The university plans to enroll 467 incoming first-year students and 120 incoming 1L students, cut down on the number of students studying abroad, a 4.3 percent increase to net student fees, and an increase the financial aid budget by $500,000 “to address financial hardship concerns that emerge from the COVID-19 crisis,” McAllister said in the April 24 email to employees.

“These criteria are very similar to those that we anticipated and experienced following the 2008-09 financial crisis,” McAllister said in the email.

The university expects to lose $6.5 million in expected revenue for the remainder of the 2019-20 academic year, and if students return to campus in the fall, a loss of $12.5 million in expected revenue for 2020-21, based on February calculations.

Because of the expected loss of revenue, Washington and Lee will make the following changes for employees:

  • salary freeze;
  • reduction in the university’s match on retirement contributions from 5 percent to 2.5 percent, while the automatic 5 percent contribution for eligible employees will remain unchanged;
  • six faculty, 12 administrative and 11 staff positions will remain vacant without replacement over the next two years;
  • and reduction in departmental budgets and annual capital budget.
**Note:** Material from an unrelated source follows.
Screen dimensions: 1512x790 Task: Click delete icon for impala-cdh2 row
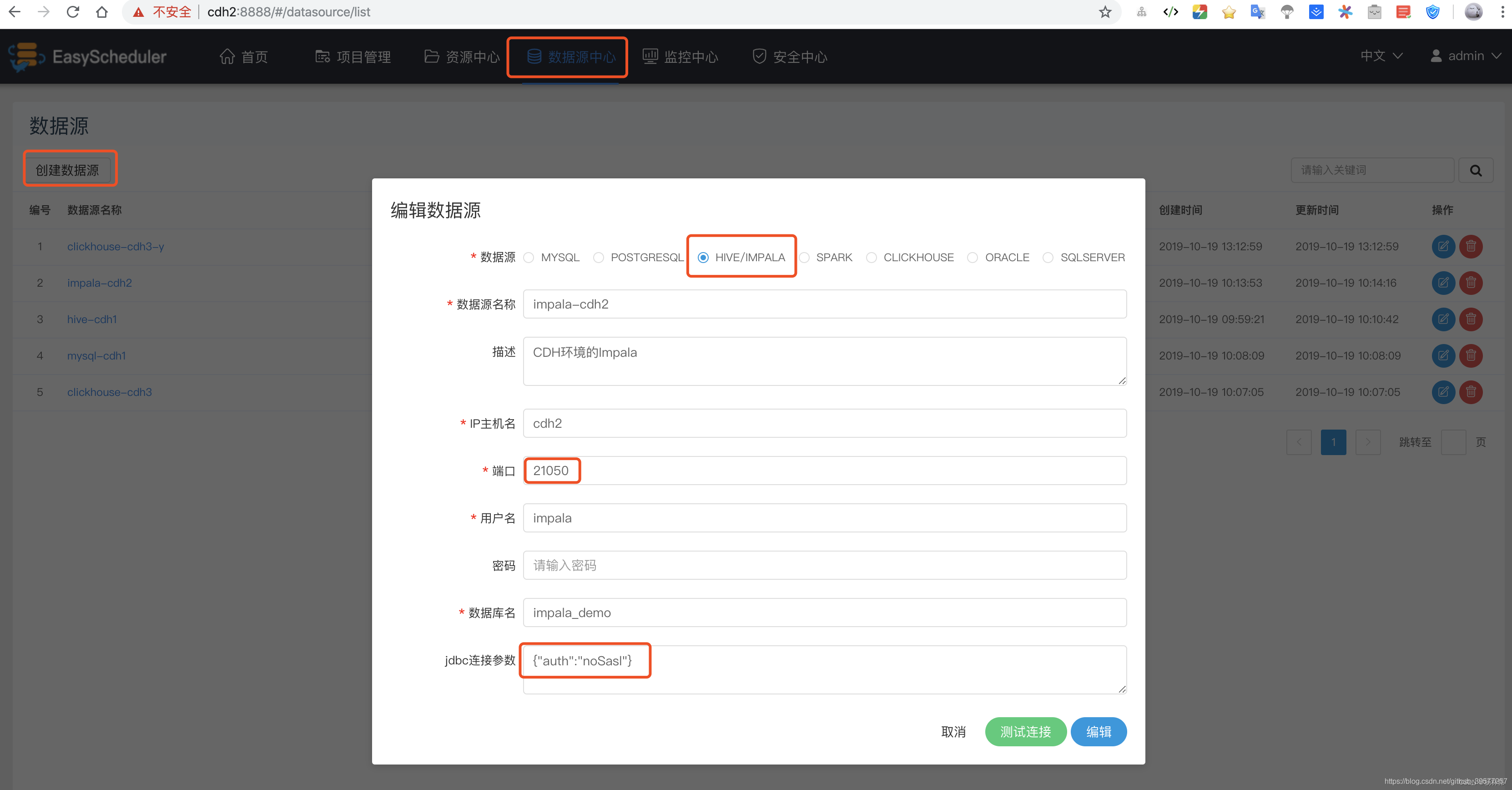1470,283
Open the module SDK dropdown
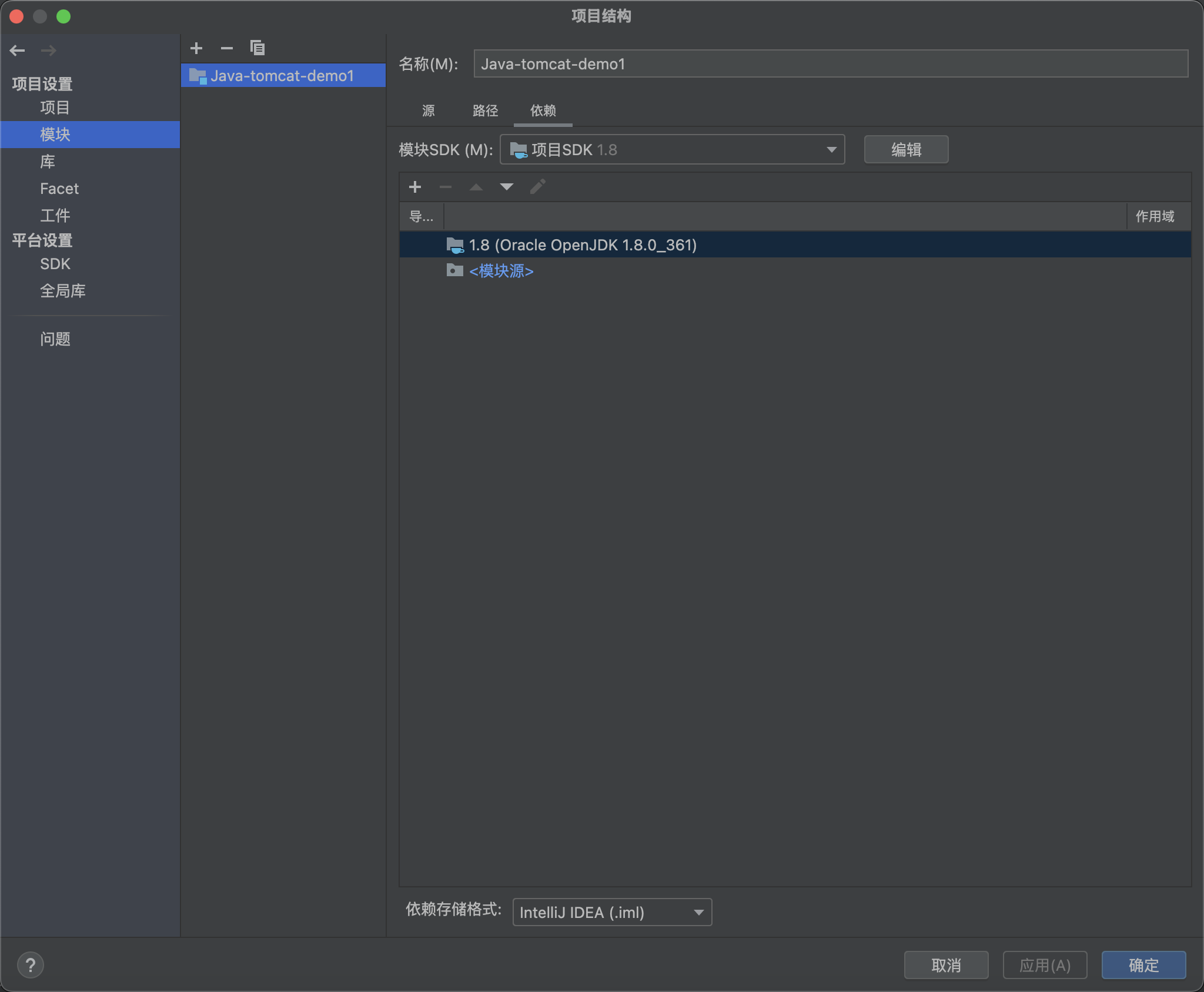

“While the actual severity of the downturn will need to factor into future budgets, under our current planning model, we are hopeful to restore the retirement contribution level to 10 percent and to provide salary increases no later than the 2022-23 year,” McAllister said in the April 24 email.

No employees, including administrators, will receive salary cuts at this time, McAllister said in an email to the Ring-tum Phi. The university does not plan to lay off or furlough any employees if students return to campus in the fall.

McAllister said that the university is unsure exactly which positions won’t be replaced.

“As those departures occur, then we will review carefully the position that is vacated, examine ways that the function could be filled differently and assess the importance of the continuation of the functions relative to the priorities of the University and budget constraints,” McAllister said in an email to the Ring-tum Phi. “From this process, some positions will be refilled while others will be eliminated, but it is simply too early to know what the 29 positions will be.”

To help offset costs, the Trustee Reserve Fund will support university operations with $16 million through 2022.

Loss in revenue for the university in response to the coronavirus spread across the United States include the refunds for students on room and board plans, which totaled nearly $5.5 million, a decline in markets in which the endowment is invested, reduced philanthropy that supports the Annual Fund, and impact on enterprises like the university store and catering services.